If you believe that I can really incentivize a particular genie (recall that each question is answered by a separate genie) to solve the problem if they can, then this isn’t an issue. The genie will give you the shortest proof they possibly can, because the thing they care most about is saving themselves, which depends only on whether or not they find a short enough proof.
Perhaps you are objecting to my claim that I can actually incentivize a genie to be try their best, rather than sacrificing themselves to allow a future genie to escape. I believe that this problem is unequivocally massively easier than friendliness. For example, like I said, it would suffice to design an AGI whose goal is to make sure the reward button is pressed before the punishment button. It would also be sufficient to design an AGI which wants the reward button to be pressed as soon as possible, or basically any AGI whose utility function only depends upon some bounded time in the future (or which stops caring about things after some particular event occurs).

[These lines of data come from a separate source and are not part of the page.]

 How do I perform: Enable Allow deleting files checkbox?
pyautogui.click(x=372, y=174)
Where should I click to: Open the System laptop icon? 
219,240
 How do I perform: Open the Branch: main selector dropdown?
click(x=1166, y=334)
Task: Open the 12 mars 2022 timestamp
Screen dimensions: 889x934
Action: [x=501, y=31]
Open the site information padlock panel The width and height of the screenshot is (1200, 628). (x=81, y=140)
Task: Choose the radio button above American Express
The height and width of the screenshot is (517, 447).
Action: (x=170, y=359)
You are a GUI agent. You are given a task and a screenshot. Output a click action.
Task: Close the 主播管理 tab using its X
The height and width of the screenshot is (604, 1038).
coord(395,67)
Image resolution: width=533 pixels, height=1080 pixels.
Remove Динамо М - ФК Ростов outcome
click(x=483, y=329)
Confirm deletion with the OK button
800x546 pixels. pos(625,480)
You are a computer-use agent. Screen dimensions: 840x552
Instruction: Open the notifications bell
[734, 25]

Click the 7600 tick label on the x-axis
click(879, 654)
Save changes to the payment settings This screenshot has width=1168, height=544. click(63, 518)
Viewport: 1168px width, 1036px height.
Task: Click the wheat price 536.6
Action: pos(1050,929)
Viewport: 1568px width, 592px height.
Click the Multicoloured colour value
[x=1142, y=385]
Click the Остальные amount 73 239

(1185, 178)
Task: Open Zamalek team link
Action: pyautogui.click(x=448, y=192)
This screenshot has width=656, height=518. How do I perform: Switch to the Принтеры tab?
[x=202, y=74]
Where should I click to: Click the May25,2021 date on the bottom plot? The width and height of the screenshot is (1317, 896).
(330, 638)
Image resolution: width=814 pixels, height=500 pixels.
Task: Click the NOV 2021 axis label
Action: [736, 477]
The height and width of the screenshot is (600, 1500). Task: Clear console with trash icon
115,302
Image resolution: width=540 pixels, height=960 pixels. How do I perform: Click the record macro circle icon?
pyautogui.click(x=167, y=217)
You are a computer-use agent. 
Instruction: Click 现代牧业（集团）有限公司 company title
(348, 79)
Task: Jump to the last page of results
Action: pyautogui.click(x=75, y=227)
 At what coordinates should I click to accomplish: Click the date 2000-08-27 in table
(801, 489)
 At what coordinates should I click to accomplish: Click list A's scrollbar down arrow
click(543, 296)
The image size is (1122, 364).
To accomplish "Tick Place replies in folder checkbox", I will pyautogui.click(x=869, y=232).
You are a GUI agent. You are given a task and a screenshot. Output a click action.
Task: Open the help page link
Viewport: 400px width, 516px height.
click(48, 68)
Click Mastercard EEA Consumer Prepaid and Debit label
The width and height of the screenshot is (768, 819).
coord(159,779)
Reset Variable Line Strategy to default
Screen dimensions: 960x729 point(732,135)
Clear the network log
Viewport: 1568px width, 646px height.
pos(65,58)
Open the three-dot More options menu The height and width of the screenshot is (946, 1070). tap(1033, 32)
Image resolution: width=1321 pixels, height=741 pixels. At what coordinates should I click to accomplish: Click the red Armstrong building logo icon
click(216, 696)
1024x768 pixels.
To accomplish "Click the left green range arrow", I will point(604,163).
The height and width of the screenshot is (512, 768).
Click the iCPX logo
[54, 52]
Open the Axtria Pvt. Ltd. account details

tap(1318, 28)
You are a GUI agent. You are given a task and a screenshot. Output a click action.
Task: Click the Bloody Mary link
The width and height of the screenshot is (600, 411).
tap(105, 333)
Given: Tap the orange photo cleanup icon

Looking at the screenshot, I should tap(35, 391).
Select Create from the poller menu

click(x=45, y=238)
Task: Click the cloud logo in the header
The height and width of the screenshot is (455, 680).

If you believe that I can really incentivize a particular genie (recall that each question is answered by a separate genie) to solve the problem if they can, then this isn’t an issue. The genie will give you the shortest proof they possibly can, because the thing they care most about is saving themselves, which depends only on whether or not they find a short enough proof.
There is no “saving themselves”, there is only optimization of utility. If there is any genie-value to obtaining control over the real world, instances of genies will coordinate their decisions to get it.
Indeed, by saving themselves I was appealing to my analogy. This relies on the construction of a utility function such that human generosity now is more valuable than world domination later. I can write down many such utility functions easily, as contrasted with the difficulty of describing friendliness, so I can at least hope to design an AI which has one of them.
I can write down many such utility functions easily, as contrasted with the difficulty of describing friendliness, so I can at least hope to design an AI which has one of them.
What you can do when you can write down stable utility functions—after you have solved the self-modification stability problem—but you can’t yet write down CEV—is a whole different topic from this sort of AI-boxing!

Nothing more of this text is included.